First Received: October 21, 2008   Last Updated: November 26, 2008   History of Changes
Sponsored by: Ascher-Walsh, Charles, M.D.
Information provided by: Ascher-Walsh, Charles, M.D.
ClinicalTrials.gov Identifier: NCT00799292
  Purpose

Vasoconstrictive agents are increasingly being used in order to decrease blood loss during vaginal hysterectomy.

The first reported study of the use of a vasoconstrictive agent for this purpose was on the use of epinephrine injected intracervically preoperatively by England, et. al. They demonstrated a significant decrease in the amount of blood lost during the surgery but also demonstrated a significant increase in the risk of post-operative infections, most frequently a vaginal cuff cellulitis requiring antibiotic treatment. Recent studies using vasopressin as the vasoconstrictive agent have also found the same significant decrease in blood loss while not demonstrating a difference in the rate of post-operative infections. The more recent studies by Speer and Unger , and Kammerer-Doak, et.al. were larger, better designed studies and are considered more credible. More surgeons are therefore injecting vasopressin intracervically preoperatively.

Some surgeons believe that the injection of vasopressin intracervically prior to the initial incision of a vaginal hysterectomy effects surgical plains and therefore makes the surgical dissection more difficult. This is thought to possibly both add to operative time and increase the rate of complications.
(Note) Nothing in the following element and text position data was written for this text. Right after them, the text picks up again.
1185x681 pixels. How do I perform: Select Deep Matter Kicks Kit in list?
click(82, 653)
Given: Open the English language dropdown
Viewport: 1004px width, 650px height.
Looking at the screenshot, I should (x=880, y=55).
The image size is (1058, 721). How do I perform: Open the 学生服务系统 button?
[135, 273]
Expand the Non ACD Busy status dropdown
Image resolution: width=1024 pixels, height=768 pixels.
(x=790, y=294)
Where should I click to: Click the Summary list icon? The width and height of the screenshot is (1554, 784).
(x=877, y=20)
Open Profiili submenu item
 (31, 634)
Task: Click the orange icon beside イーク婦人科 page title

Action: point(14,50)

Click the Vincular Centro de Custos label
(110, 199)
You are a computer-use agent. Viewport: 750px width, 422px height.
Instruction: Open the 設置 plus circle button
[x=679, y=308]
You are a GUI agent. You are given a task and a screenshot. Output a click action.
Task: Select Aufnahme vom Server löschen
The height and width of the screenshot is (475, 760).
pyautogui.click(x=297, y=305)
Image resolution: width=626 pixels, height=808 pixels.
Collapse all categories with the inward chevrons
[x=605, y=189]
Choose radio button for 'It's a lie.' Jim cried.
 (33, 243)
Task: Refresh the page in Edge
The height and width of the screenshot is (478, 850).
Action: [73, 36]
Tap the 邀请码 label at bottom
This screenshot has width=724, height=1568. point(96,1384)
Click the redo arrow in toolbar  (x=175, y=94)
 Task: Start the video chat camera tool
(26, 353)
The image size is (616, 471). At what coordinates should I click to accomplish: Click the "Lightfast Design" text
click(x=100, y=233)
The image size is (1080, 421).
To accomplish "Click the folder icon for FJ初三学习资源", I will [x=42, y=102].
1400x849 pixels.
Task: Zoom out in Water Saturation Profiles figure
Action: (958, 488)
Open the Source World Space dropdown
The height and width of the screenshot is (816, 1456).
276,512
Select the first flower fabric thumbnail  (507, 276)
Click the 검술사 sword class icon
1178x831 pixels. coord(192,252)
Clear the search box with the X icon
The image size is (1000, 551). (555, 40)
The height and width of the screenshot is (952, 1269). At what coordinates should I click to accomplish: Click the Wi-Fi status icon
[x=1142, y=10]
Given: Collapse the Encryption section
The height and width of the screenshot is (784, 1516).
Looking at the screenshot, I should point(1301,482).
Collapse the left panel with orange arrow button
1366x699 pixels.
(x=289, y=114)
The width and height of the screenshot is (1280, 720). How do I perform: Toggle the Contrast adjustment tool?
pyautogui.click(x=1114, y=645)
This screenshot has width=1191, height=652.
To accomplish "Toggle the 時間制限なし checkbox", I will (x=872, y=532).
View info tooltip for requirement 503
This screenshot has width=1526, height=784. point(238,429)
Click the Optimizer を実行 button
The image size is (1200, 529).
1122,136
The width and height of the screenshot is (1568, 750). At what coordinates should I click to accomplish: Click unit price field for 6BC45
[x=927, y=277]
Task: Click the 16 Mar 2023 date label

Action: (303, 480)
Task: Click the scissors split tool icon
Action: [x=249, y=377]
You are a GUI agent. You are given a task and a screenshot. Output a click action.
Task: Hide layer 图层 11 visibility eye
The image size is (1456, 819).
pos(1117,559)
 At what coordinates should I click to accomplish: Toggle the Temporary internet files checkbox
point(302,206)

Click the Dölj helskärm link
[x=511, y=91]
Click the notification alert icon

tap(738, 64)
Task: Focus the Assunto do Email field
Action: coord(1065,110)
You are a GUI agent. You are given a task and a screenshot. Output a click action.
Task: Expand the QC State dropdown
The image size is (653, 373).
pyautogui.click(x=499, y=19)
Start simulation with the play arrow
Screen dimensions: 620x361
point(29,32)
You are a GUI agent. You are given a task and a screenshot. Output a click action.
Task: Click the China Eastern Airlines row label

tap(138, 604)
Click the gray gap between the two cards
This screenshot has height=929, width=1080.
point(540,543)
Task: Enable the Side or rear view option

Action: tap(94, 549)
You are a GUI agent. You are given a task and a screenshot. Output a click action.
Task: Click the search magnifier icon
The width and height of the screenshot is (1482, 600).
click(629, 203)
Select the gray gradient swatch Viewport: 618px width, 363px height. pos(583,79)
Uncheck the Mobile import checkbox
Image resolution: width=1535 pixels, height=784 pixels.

The aforementioned studies used the injection of saline as a control for the injection of vasopressin or epinephrine. To date, no study has compared the use of vasopressin versus no injection in a controlled, randomized manner. We do not know if the injection of saline intracervically may actually increase the amount of bleeding over the baseline and therefore the decreased blood loss caused by the injection of vasopressin my actually be overestimated.

We propose to compare the effects of injecting vasopressin intracervically preoperatively versus no preoperative medication. We will not only evaluate the amount of operative blood loss, but also compare operative time and complication rates.


Condition Intervention Phase
Blood Loss During Vaginal Hysterectomy
Drug: Vasopressin
Other: No injection
Phase IV

Study Type: Interventional
Study Design: Treatment, Randomized, Single Blind (Outcomes Assessor), Parallel Assignment, Safety/Efficacy Study
Official Title: Effects of Cervical Vasopressin Versus no Premedication on Blood Loss During Vaginal Hysterectomy

Resource links provided by NLM:


Further study details as provided by Ascher-Walsh, Charles, M.D.:

Primary Outcome Measures:
  • Intra-Operative Blood Loss During Vaginal Hysterectomy [ Time Frame: Blood loss will be assessed at the end of the operative procedure ] [ Designated as safety issue: Yes ]
  • Estimated Blood Loss [ Time Frame: Duration of vaginal hysterectomy ] [ Designated as safety issue: Yes ]

Secondary Outcome Measures:
  • Operative Time and Complication Rates [ Time Frame: Duration of procedures and immediate post-operative stay in hospital ] [ Designated as safety issue: Yes ]

Enrollment: 58
Study Start Date: January 2004
Study Completion Date: January 2005
Primary Completion Date: January 2005 (Final data collection date for primary outcome measure)
Arms Assigned Interventions
No injection: No Intervention
Patients did not receive an injection at cervix prior to beginning the procedure
Other: No injection
Patients did not receive an injection of medication at cervix prior to beginning of procedure
Injection of vasopressin: Experimental
Patients will be randomized to receive 20cc of dilute vasopressin (20units in 50cc normal saline)injected at cervix at beginning of the hysterectomy
Drug: Vasopressin
20cc of dilute vasopressin (20units in 50cc normal saline). At beginning of the procedure 5cc injected were injected at 2,4,8 and 10 o'clock on the cervix

  Eligibility

Ages Eligible for Study:   18 Years and older
Genders Eligible for Study:   Female
Accepts Healthy Volunteers:   Yes
Criteria

Inclusion Criteria:

  • women greater that 18 undergoing vaginal hysterectomy for any indication, with or without concomitant procedures

Exclusion Criteria:

  • women with a significant medical condition, including severe liver disease, congestive heart failure, documented coronary artery disease, impaired renal function determined by an elevated serum creatinine, asthma with steroid use in the past year, and migraines
  Contacts and Locations
Please refer to this study by its ClinicalTrials.gov identifier: NCT00799292

Locations
United States, New York
Columbia University Medical Center
New York, New York, United States, 10032
Sponsors and Collaborators
Ascher-Walsh, Charles, M.D.
Investigators
Principal Investigator: Charles Ascher-Walsh, MD, MPH Mt Sinai School of Medicine, Dept Obstetrics and Gynecology
  More Information

No publications provided by Ascher-Walsh, Charles, M.D.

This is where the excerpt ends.